Exercise directions:
Look through the listing for the word "image". Copy each line that has it.

Records for the exercise:
◇ ◇ ◇ ◇
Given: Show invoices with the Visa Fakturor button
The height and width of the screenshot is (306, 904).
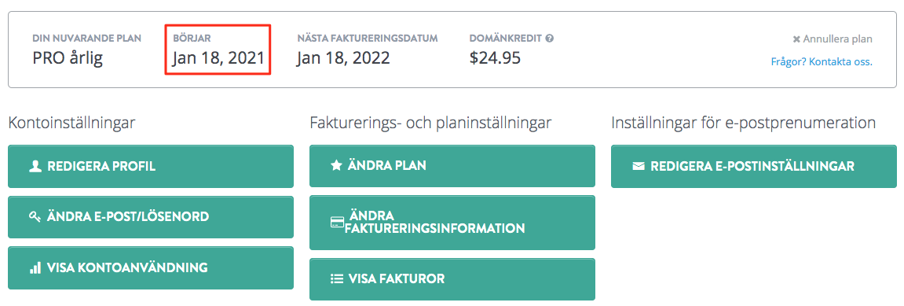Looking at the screenshot, I should 452,279.
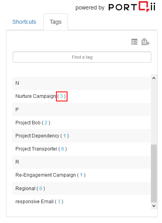
Task: Click the add new tag icon
Action: (145, 42)
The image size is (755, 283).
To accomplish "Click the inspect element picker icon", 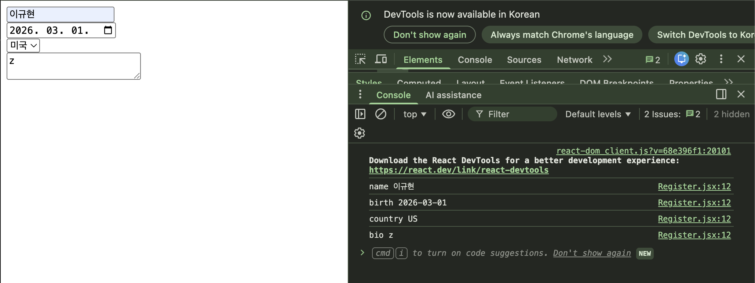I will coord(360,59).
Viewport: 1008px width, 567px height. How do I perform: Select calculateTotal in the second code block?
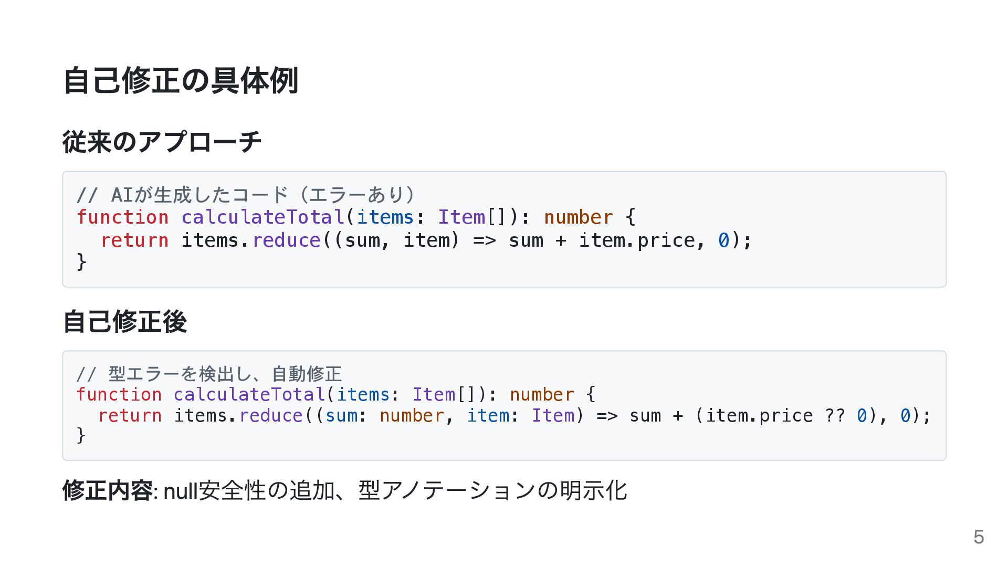tap(250, 394)
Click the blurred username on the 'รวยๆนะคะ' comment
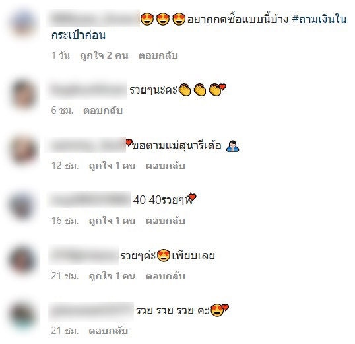 coord(86,90)
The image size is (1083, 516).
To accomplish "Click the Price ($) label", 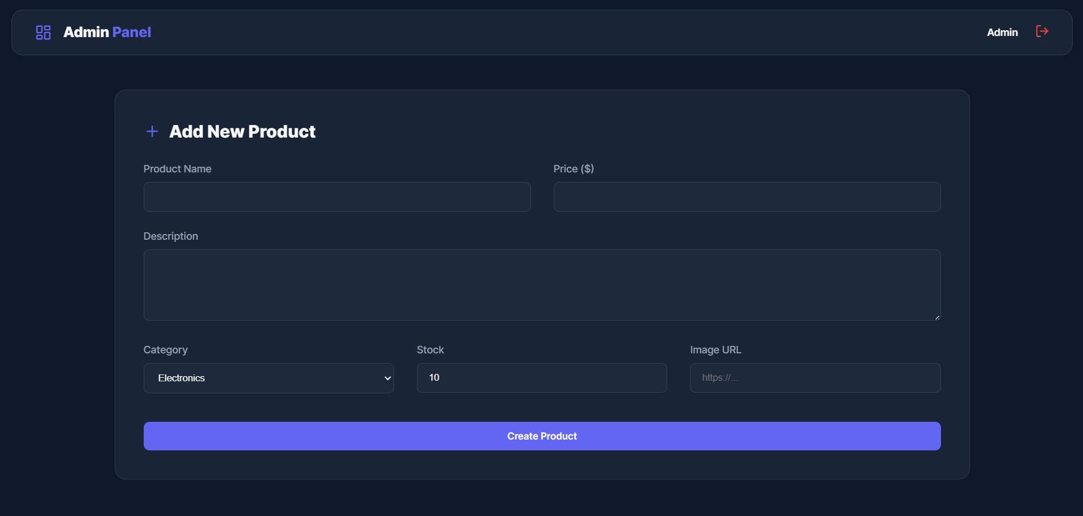I will [x=573, y=169].
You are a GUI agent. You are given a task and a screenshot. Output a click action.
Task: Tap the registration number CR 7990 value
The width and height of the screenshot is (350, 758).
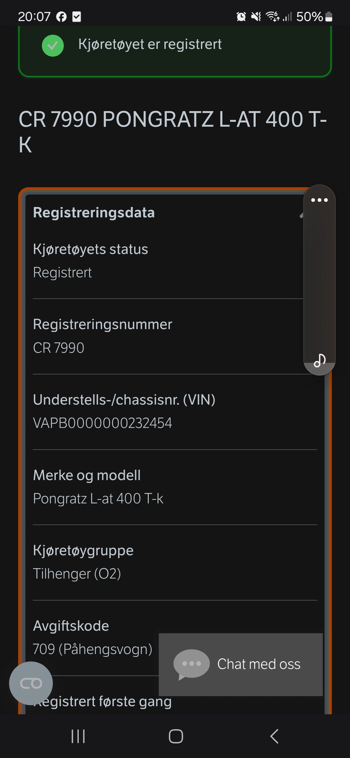click(x=59, y=348)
◇ ◇ ◇ ◇
Expected answer:
The image size is (755, 283).
The image size is (1083, 516).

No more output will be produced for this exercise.